This year, the Oscars are likely to be all about La La Land. The romantic musical has received 14 nominations, tying the record held by Titanic and All About Eve. Many critics have the film pinned for the most coveted Best Picture award. But some have railed against the praise the movie has received. But how are the Oscar winners chosen? Is it all based on merit or is there more at play?
When it comes down to it, all of the nominations and winners are selected by the Motion Picture Academy of Arts and Sciences. The Academy has more than 6,000 members. All of them have worked in the movie business in some capacity at some point in their careers. Aside from Best Picture, all of the winners are chosen by popular vote. So, each Academy member votes for one nominee and whichever nominee receives the most votes wins.
Every single member of the Academy votes for Best Picture.
But, again except for Best Picture, all of the awards are voted on by their peers. Meaning, only actresses can vote for Best Actress, only directors can vote in the directing category and so on. However, every single member of the Academy votes for Best Picture.

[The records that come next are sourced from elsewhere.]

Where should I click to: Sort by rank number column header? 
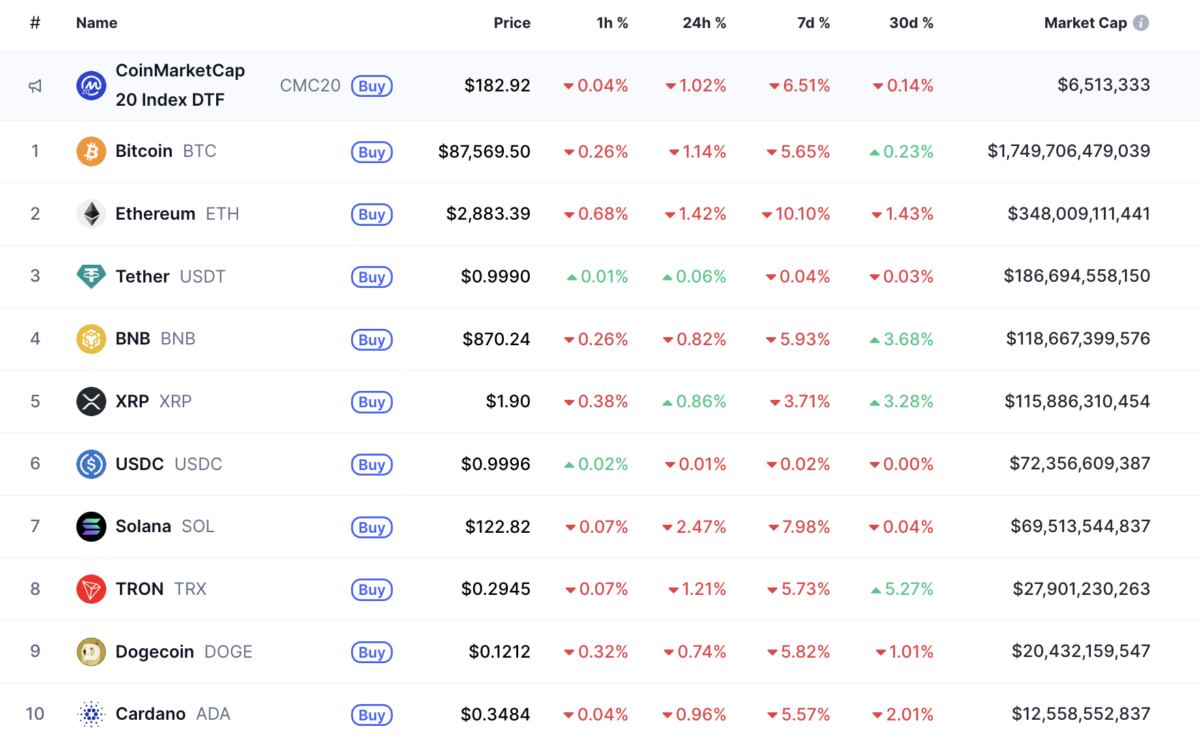coord(35,23)
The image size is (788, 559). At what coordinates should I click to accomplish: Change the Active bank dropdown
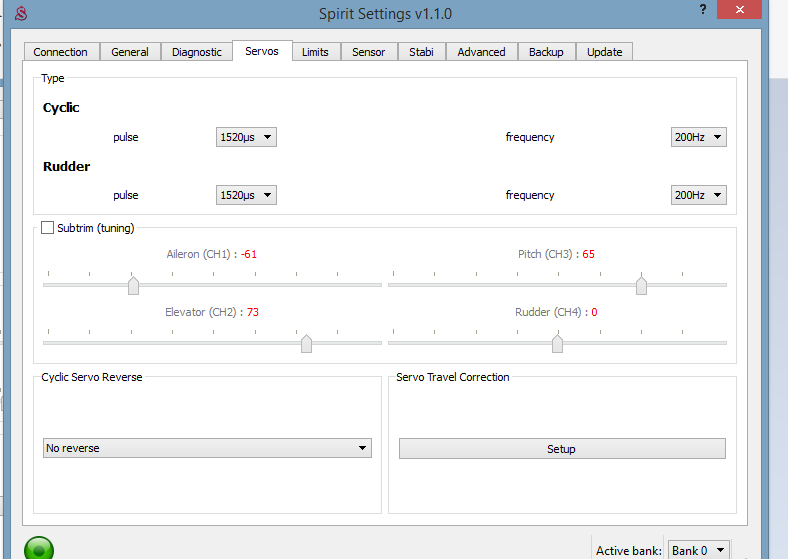tap(699, 550)
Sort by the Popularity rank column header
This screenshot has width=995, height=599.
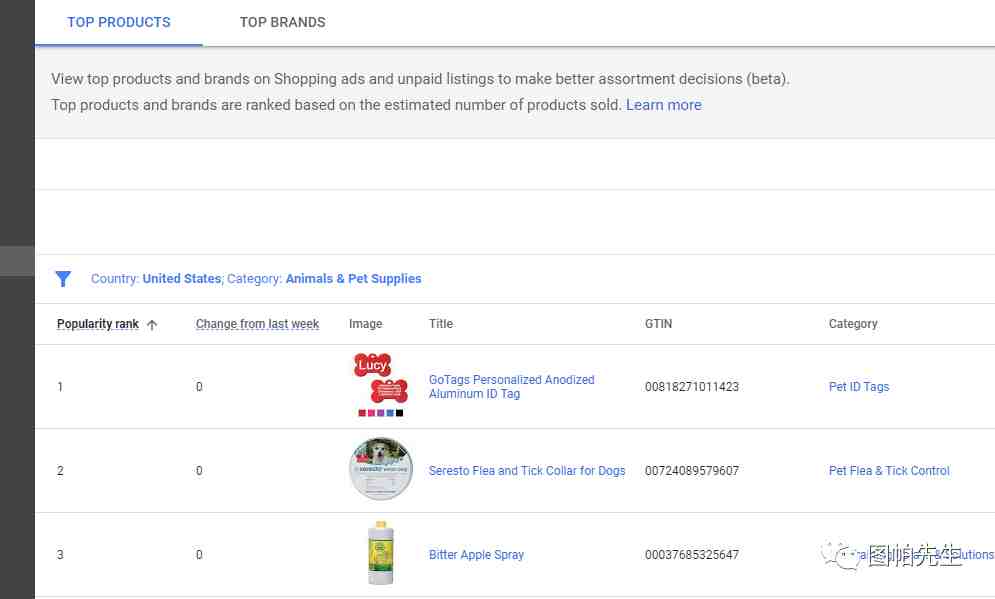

The Best Picture voting process is a little different. Instead of by popular vote, the winner is chosen through preferential voting. This practice came about in 2009 when there were 10 Best Picture nominees. This year, there are nine. Preferential voting is a little more complicated. Instead of voting only for the nominee they want to win, Academy members rank each nominee from 1 to 9.
When the votes are tallied, all of the first choice votes are counted first. If any film receives more than 51 percent of the vote, then it wins Best Picture. This eventuality is pretty rare. In reality, no film will probably receive enough votes to win in the first round.
In this eventuality, the movie that received the least first choice votes is eliminated and its ballots are reappointed to the second choice pick. Counting these second choice ballots with the first choice ballots for the other films, whichever nominee receives at least 51 percent will win. If not, the next film with the lowest votes is eliminated. This process continues on and on until there is one nominee with 51 percent of the votes.
The Academy instituted preferential voting in order to ensure that the Best Picture winner had the broadest support among all of the members. In the years since preferential voting has been in place, half of the Best Picture films that won were about the film industry. That isn’t too surprising. Of course, people working in the movie industry would appreciate films about their work.
However, some of the criticism against preferential voting is that it rewards movies that aren’t really controversial. La La Land was well received by critics and audiences, but it doesn’t really break new ground in the art form. There are other films nominated for Best Picture that could be considered more compelling or explorative than La La Land. But then again, maybe if the nominee gets the broadest support within the Academy, the movie deserves to win. What do you think?